Retro ist mehr als ein Blick zurück, es ist eine Einstellung. Im Retro-Stil wird sichtbar, wie stark Formen, Farben und Materialien eine Stimmung erzeugen können. Wer eine Wohnung in Retro-Einrichtung betritt, spürt häufig sofort eine Mischung aus Vertrautheit und Überraschung. Eingesetzte Rundungen wirken sanft, gerade Linien bringen Klarheit, kräftige Farbtöne bringen Energie in den Raum und Materialien wie Samt, Cord oder Rauchglas erinnern an Wohnwelten, die bewusst inszeniert waren. Genau darin liegt der Reiz von Retro-Möbel. Sie sind nicht einfach „alt“, sondern greifen ikonische Gestaltungsideen auf und übersetzen sie in ein Zuhause, das wieder Charakter zeigen darf. 

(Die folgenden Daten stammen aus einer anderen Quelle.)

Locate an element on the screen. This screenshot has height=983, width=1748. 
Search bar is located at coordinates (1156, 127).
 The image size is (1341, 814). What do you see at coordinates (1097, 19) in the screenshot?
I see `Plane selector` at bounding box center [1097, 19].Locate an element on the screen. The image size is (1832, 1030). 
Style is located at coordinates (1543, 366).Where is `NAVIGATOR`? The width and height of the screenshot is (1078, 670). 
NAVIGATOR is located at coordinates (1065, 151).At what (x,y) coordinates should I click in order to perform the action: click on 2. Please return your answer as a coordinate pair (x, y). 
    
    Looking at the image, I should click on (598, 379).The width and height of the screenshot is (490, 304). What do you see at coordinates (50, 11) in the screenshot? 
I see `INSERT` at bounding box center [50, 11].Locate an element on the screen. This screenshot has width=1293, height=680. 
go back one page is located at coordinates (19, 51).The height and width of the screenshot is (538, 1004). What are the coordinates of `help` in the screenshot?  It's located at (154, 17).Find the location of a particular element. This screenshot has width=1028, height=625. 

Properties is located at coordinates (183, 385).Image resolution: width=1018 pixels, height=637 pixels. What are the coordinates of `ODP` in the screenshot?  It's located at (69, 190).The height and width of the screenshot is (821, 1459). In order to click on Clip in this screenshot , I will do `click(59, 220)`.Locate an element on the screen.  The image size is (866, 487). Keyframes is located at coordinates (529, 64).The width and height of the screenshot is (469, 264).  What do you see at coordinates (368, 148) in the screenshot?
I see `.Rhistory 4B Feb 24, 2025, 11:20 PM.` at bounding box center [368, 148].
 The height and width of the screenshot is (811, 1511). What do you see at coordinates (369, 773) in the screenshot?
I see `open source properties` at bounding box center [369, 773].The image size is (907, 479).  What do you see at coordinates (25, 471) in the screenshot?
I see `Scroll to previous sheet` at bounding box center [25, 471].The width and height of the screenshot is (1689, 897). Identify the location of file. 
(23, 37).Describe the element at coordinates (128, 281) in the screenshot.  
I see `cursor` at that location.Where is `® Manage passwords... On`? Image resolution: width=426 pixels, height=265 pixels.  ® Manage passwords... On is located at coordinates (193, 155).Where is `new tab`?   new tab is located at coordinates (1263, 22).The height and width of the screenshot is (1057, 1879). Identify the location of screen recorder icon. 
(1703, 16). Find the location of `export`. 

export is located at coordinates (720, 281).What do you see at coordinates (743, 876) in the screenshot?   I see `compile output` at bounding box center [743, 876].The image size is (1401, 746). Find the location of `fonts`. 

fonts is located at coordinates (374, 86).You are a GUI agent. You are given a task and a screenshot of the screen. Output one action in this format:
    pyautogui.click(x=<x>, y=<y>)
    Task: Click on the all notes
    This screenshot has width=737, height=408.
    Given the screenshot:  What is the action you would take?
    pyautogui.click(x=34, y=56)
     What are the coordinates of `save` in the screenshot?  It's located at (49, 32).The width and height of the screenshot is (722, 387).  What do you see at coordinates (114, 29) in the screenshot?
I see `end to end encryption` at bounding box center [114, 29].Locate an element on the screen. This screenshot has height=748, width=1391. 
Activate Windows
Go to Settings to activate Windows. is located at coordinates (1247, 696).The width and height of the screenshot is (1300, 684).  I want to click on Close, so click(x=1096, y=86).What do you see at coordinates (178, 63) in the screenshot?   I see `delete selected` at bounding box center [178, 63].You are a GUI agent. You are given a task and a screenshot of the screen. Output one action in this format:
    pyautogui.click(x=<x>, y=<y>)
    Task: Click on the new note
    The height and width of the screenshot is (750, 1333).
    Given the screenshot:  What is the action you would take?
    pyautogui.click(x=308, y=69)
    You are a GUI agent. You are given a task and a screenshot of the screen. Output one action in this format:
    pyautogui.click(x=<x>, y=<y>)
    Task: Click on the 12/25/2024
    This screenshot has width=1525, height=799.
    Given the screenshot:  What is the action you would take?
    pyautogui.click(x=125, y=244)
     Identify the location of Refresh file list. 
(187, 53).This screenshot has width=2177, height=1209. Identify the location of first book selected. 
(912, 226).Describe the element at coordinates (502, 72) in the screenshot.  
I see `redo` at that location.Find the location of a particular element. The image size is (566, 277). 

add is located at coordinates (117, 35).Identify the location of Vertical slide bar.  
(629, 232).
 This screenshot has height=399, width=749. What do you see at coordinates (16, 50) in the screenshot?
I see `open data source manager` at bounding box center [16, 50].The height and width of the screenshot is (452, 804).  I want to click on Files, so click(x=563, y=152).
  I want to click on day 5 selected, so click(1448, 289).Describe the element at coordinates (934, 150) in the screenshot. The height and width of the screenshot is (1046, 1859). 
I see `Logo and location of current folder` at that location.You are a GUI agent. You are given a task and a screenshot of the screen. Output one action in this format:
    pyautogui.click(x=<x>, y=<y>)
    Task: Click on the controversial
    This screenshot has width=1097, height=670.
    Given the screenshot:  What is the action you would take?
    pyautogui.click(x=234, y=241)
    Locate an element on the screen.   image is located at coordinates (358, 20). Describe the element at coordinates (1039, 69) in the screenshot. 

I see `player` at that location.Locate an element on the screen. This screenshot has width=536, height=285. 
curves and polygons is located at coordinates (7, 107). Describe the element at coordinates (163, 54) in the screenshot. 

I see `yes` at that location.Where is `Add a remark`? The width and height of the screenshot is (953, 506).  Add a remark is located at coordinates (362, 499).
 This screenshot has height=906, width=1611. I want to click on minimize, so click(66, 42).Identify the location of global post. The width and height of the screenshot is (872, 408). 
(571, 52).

Viele Retro-Konzepte beziehen sich auf Design Klassiker der 50er Jahre Möbel, die funktional und zugleich elegant waren, auf die experimentierfreudigen Formen der 60er oder auf die wohnliche Opulenz der 70er. Anleihen an Mid Century, organische Linien und der Charme einer Raucherlounge aus vergangenen Jahrzehnten können dabei zusammenkommen, ohne dass es beliebig wirkt. Entscheidend ist, dass Sie einen roten Faden wählen. Das kann eine Farbwelt sein, ein Materialmix oder eine wiederkehrende Form, etwa runde Tischplatten, schlanke Beine oder grafische Muster. So entsteht eine Retro-Einrichtung, die bewusst wirkt und dennoch alltagstauglich bleibt.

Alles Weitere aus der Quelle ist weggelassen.